In Java the main method of the application has to deal with signal handling and then use worker.shutdown and worker.awaitTermination to wait for activity completions.

1 Like

I’ve put together a simple worker example that registers a couple of Activities and a simple 2 stage workflow that runs as a cron job. When I shutdown the worker I’ve noticed that it takes quite a long time for it to be removed from the list of “Pollers” in the webapp.

I’ve added a listener for when the java main shuts down and call the WorkerFactory.shutdown() method.

If I startup the worker again (to simulate what will happen in k8) I see multiple Pollers in the list, the old one and the new one.

  1. Does calling shutdown() on the WorkerFactory shutdown the worker correctly or do I need to call something else as well?

  2. Is there a reason why the old worker takes so long to get removed. It can take 10-15mins for it to be removed from the list?

  3. While the old worker remains in the list can it have any adverse affects on the running of the workflows?

Part of the reason I’m asking these questions is that the cron job I’m testing is set to run every minute but takes a long time before it actually triggers. I saw in another thread something about the WorkflowExecutionStarted.FirstWorkflowTaskBackoff? This explains why the cron job took so long to trigger but is this a setting that can be changed so the initial job triggers correctly i.e. if the cron is set to every minute it triggers after a minute?

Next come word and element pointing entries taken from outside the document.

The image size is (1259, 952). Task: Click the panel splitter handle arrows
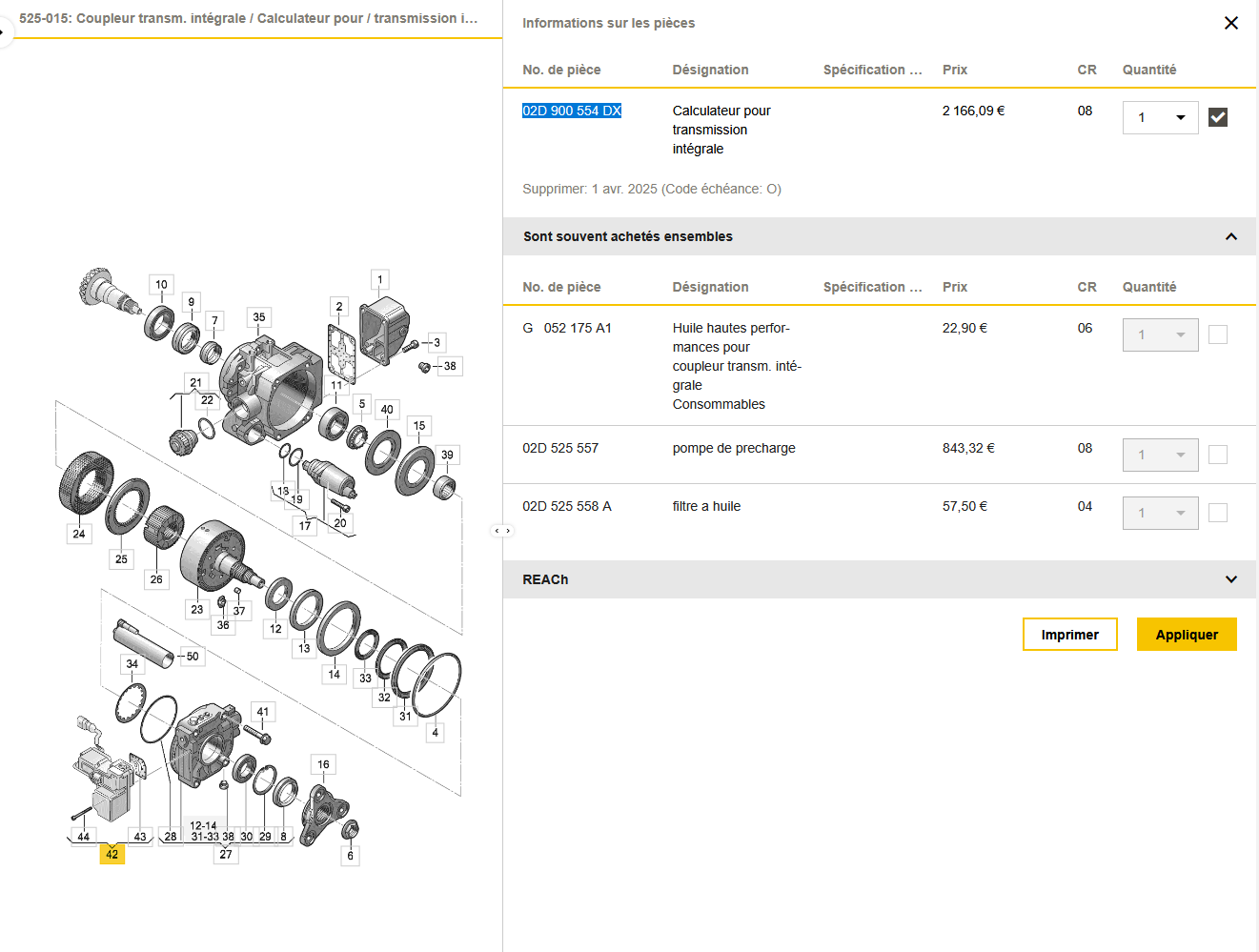click(502, 531)
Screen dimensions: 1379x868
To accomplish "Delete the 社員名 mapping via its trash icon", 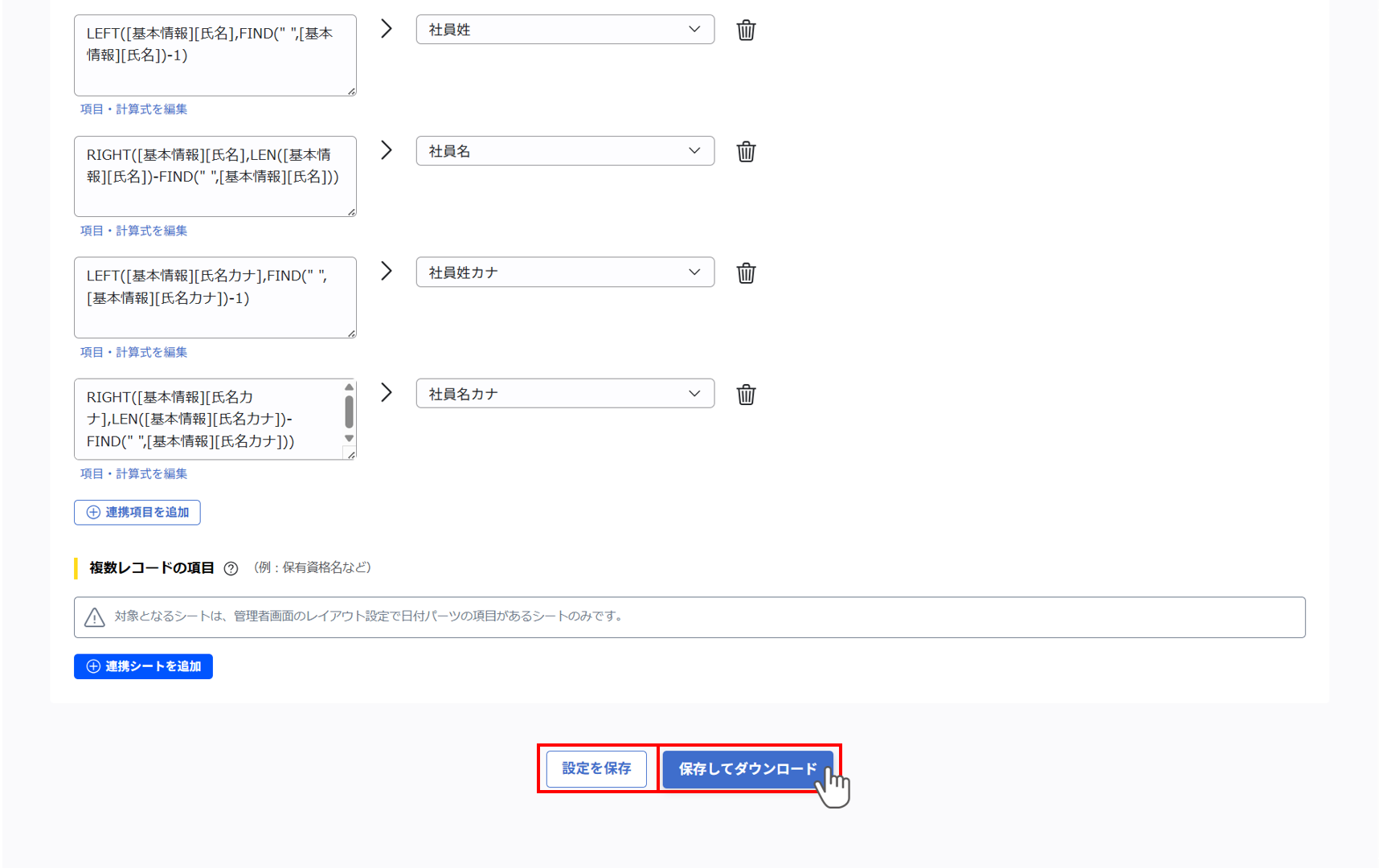I will click(x=746, y=151).
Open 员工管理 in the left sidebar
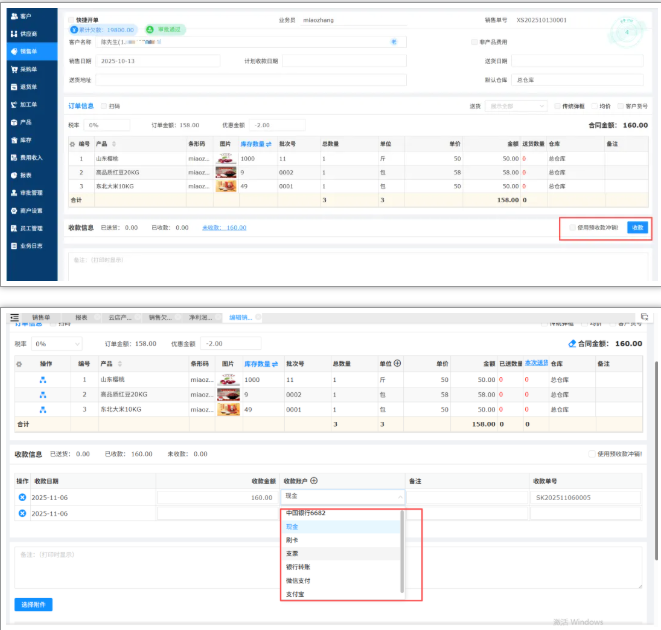 [30, 228]
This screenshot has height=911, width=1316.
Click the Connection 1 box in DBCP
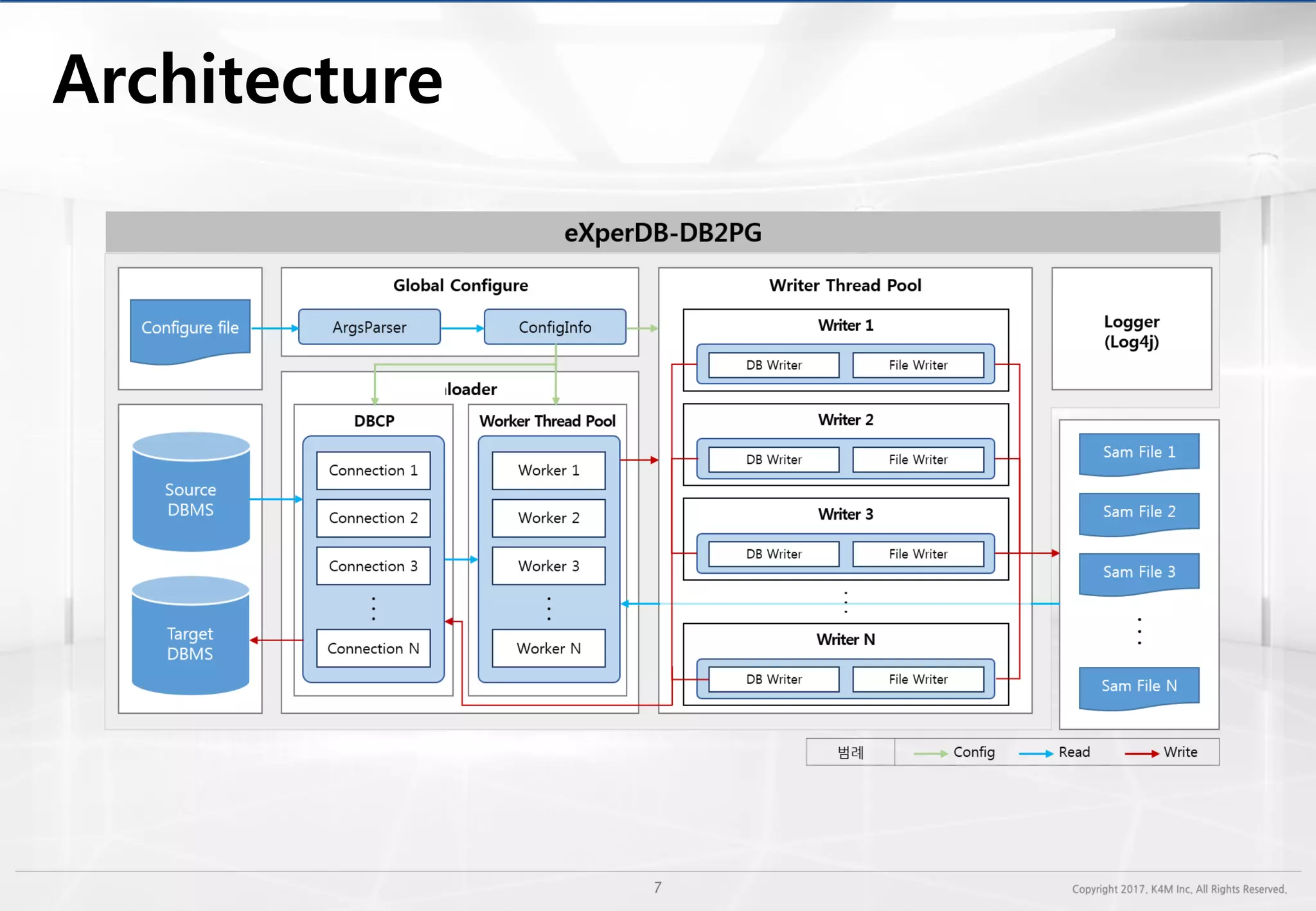tap(373, 471)
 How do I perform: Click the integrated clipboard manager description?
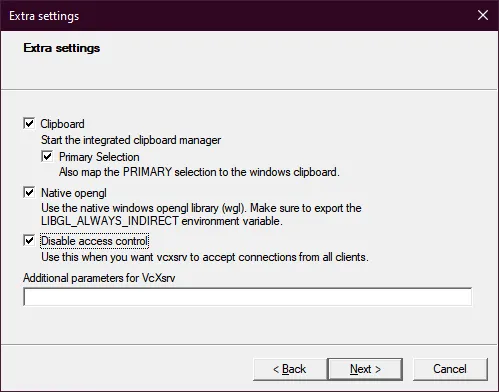tap(131, 140)
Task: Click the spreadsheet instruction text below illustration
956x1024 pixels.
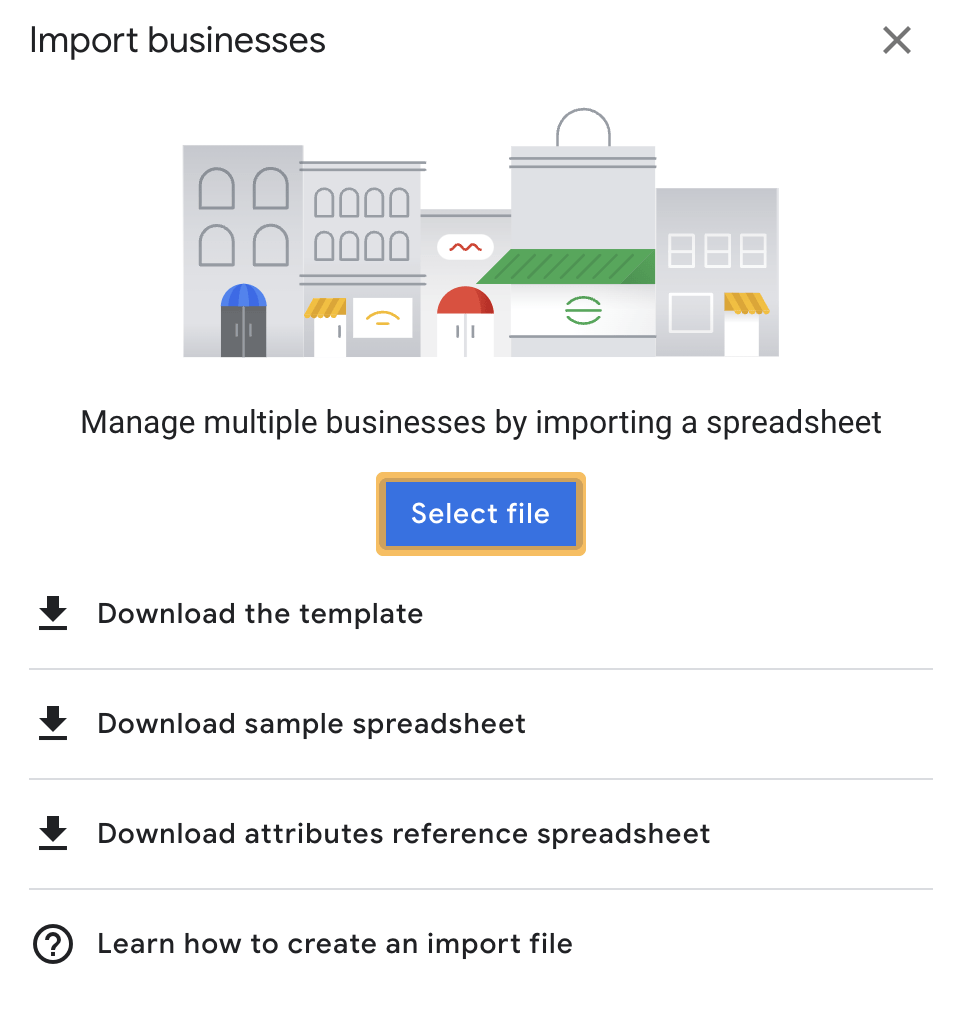Action: [x=480, y=422]
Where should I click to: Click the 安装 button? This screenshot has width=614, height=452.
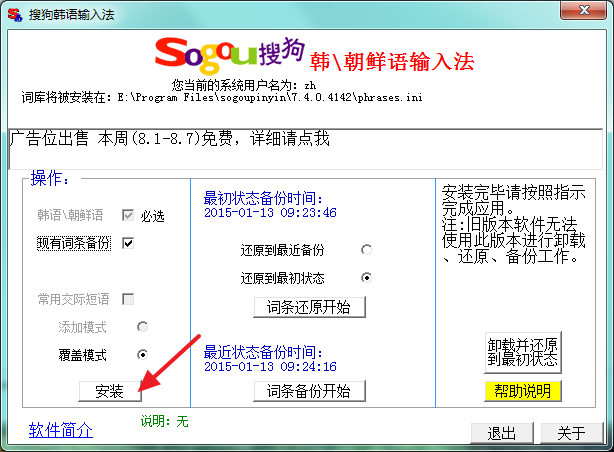110,391
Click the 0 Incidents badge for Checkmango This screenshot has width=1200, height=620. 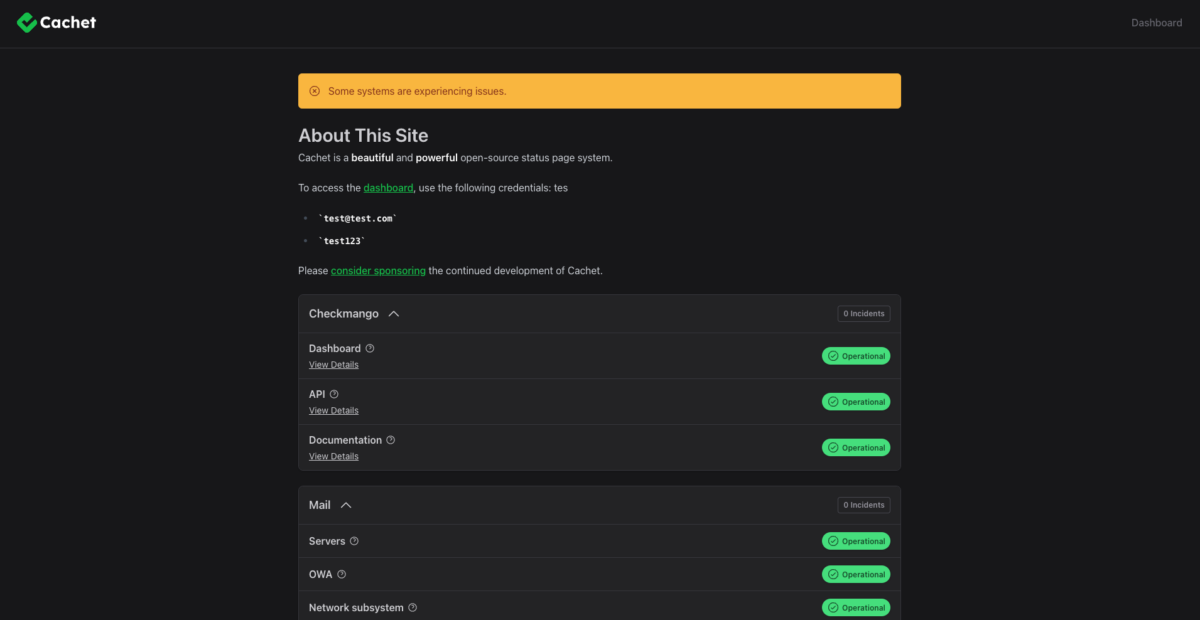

  1. If you care about waiting for task completions you can call WorkerFactory.awaitTermination.

  2. The pollers list in the web app is for human troubleshooting. It keeps the information about the worker for 15 minutes, but it doesn’t mean that the system treats this worker as available. To receive tasks workers have to implicitly call Temporal service API, so remembering worker identity doesn’t affect that behavior at all.

  3. No, see 2.

The cron triggers when the cron expression tells it to trigger. So if the cron says that it should trigger at the beginning of the hour it is going to wait for the next beginning of an hour. To verify this behavior look at WorkflowExecutionStarted.FirstWorkflowTaskBackoff value in your workflow execution history.

Thanks Maxim for clarifying.